Bristol is a city in South West England with an estimated 2014 population of 437,500. It covers an area of 110 km². Bristol began life as a village called Brigg stow, which means the meeting place at the bridge in the old Saxon language. Bristol was granted city status by Henry VIII in 1542. St Augustine’s Abbey (church of the dissolved) became Bristol cathedral.

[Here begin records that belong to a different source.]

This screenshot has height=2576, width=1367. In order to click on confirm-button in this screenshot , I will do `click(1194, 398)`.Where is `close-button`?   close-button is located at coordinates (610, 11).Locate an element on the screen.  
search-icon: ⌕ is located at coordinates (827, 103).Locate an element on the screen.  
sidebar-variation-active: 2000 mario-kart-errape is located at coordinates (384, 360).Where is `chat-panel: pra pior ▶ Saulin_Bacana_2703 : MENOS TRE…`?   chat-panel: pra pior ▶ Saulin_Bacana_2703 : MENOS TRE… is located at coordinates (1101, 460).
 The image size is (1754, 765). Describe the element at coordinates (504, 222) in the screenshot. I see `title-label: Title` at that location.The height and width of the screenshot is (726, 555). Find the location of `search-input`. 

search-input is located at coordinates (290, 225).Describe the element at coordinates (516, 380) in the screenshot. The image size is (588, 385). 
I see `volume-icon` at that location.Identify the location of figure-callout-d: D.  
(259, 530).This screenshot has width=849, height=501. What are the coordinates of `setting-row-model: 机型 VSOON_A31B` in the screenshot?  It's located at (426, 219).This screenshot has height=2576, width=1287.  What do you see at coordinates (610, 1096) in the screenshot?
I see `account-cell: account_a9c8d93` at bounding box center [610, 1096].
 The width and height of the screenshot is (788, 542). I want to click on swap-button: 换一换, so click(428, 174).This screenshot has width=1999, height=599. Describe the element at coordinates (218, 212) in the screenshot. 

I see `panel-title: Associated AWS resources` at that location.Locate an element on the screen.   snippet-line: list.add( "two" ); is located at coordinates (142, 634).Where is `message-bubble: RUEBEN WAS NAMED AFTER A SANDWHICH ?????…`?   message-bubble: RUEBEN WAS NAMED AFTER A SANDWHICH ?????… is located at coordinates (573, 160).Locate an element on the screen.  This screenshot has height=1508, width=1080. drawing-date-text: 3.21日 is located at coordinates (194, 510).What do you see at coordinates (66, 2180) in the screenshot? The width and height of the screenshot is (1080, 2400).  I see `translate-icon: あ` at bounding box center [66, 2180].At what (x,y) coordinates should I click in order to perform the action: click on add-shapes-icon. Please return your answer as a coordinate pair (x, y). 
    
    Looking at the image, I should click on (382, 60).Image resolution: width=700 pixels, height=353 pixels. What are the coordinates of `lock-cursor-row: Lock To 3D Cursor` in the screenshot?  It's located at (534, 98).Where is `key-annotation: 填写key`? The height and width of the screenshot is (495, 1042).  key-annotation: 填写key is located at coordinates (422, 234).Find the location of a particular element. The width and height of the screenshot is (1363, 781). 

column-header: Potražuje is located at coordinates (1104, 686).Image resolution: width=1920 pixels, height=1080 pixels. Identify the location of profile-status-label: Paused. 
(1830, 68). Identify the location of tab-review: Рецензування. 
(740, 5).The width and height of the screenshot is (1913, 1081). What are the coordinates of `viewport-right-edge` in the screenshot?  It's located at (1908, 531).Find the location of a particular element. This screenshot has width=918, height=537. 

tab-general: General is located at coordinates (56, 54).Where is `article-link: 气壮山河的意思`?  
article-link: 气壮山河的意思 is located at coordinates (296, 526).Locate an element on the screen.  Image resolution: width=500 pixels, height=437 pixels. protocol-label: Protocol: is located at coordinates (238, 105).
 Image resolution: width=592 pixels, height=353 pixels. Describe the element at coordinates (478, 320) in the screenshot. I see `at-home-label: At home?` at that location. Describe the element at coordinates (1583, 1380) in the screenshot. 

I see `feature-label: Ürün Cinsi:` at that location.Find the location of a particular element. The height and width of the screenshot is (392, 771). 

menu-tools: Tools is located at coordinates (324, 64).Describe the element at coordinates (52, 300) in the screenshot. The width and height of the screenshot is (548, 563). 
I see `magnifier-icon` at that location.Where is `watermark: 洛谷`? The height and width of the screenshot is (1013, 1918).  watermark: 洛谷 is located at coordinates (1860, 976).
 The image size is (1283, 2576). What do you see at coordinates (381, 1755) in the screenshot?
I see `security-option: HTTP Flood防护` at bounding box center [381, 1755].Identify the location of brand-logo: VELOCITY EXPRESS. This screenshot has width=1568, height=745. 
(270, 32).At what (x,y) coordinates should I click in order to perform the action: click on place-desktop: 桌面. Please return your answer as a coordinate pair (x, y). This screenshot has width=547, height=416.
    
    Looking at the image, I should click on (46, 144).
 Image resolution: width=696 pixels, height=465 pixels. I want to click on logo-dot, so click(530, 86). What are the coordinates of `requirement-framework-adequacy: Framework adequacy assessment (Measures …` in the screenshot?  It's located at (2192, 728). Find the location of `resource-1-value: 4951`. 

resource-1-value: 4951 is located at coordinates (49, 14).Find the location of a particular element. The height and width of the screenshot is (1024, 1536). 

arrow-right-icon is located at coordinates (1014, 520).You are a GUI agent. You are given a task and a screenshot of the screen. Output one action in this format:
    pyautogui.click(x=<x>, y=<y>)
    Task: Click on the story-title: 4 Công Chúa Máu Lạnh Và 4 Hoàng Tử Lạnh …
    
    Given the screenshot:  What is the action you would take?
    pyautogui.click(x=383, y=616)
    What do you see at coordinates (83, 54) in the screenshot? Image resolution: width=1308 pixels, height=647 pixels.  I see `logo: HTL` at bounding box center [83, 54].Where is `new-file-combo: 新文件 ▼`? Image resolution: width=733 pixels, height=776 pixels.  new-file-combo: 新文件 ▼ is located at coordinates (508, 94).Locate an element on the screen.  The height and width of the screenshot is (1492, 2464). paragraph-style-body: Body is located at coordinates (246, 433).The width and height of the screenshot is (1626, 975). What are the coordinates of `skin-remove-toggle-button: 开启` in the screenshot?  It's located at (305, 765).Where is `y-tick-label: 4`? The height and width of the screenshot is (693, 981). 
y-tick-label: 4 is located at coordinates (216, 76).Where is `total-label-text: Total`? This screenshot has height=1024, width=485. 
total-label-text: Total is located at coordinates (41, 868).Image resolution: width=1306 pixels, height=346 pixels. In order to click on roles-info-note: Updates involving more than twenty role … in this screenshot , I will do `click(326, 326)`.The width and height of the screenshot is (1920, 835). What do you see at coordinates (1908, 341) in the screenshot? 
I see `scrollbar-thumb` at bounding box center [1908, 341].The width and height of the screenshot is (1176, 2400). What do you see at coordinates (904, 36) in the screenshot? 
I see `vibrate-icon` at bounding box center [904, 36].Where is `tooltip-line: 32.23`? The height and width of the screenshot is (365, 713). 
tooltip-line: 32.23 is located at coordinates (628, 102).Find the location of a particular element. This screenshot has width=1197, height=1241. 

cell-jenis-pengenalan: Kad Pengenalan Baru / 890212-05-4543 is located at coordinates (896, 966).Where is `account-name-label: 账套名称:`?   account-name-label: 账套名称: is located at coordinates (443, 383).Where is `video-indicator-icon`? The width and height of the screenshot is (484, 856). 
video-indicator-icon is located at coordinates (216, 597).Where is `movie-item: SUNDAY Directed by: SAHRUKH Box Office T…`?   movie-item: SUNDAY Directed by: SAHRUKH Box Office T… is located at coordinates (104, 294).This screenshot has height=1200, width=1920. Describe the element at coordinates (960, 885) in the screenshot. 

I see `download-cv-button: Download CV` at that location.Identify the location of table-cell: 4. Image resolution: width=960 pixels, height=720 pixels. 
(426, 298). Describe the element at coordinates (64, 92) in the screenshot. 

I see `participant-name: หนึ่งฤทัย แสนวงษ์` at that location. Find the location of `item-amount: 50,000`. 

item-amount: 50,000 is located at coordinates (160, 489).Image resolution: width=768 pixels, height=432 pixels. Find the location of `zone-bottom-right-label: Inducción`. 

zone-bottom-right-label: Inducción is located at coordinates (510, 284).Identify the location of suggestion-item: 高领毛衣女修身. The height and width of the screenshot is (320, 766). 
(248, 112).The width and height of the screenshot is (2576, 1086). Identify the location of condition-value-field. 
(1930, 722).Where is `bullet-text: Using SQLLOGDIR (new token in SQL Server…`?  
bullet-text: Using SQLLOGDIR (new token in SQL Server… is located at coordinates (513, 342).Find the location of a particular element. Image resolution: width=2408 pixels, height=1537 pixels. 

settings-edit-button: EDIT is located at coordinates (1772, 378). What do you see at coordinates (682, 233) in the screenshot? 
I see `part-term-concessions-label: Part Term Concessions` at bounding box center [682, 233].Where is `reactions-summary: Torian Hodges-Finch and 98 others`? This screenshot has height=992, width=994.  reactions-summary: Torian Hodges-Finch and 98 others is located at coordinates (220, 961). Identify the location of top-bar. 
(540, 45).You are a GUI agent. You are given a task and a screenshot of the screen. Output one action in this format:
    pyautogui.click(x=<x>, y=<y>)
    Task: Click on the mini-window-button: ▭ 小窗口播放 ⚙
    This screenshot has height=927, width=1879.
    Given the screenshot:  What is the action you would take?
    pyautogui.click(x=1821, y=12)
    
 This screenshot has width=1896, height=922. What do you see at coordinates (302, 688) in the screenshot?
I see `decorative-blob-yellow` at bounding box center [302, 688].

Bristol has an incredibly rich maritime history, being one of the major ports for trade. As a major seaport, Bristol has a long history of trading commodities. Originally this included wool cloth exports, with imports of fish, wine, grain and dairy produce, and later tobacco, tropical fruits and plantation goods. Major imports now are motor vehicles (of which Bristol is the largest importer to the UK), grain, timber, fresh produce and petroleum products.  As well as Bristol’s nautical connections, the city’s economy is reliant on the aerospace industry, defence, the media, tourism, IT and financial service sectors.

Scenes from the recent BBC drama Wolf Hall was filmed in the area and Bristol is a haven of Tudor history. Thornbury Castle, Ashton Court Mansion and the Red Lodge Museum, with its Elizabethan Knot garden, are fine examples of Tudor Bristol.

Bristol’s climate is unpredictable, much like the rest of the United Kingdom. Situated in the southwest of the country and sheltered largely by Exmoor and the Mendip Hills, Summers are usually sunny and warm, while winters are cold and wet.

Bristol is in fact one of the UK’s warmest cities. Wikepedia says that  Bristol is one of the warmest and sunniest cities in the UK. Rain is relatively evenly distributed but of course autumn and winter are the wettest seasons.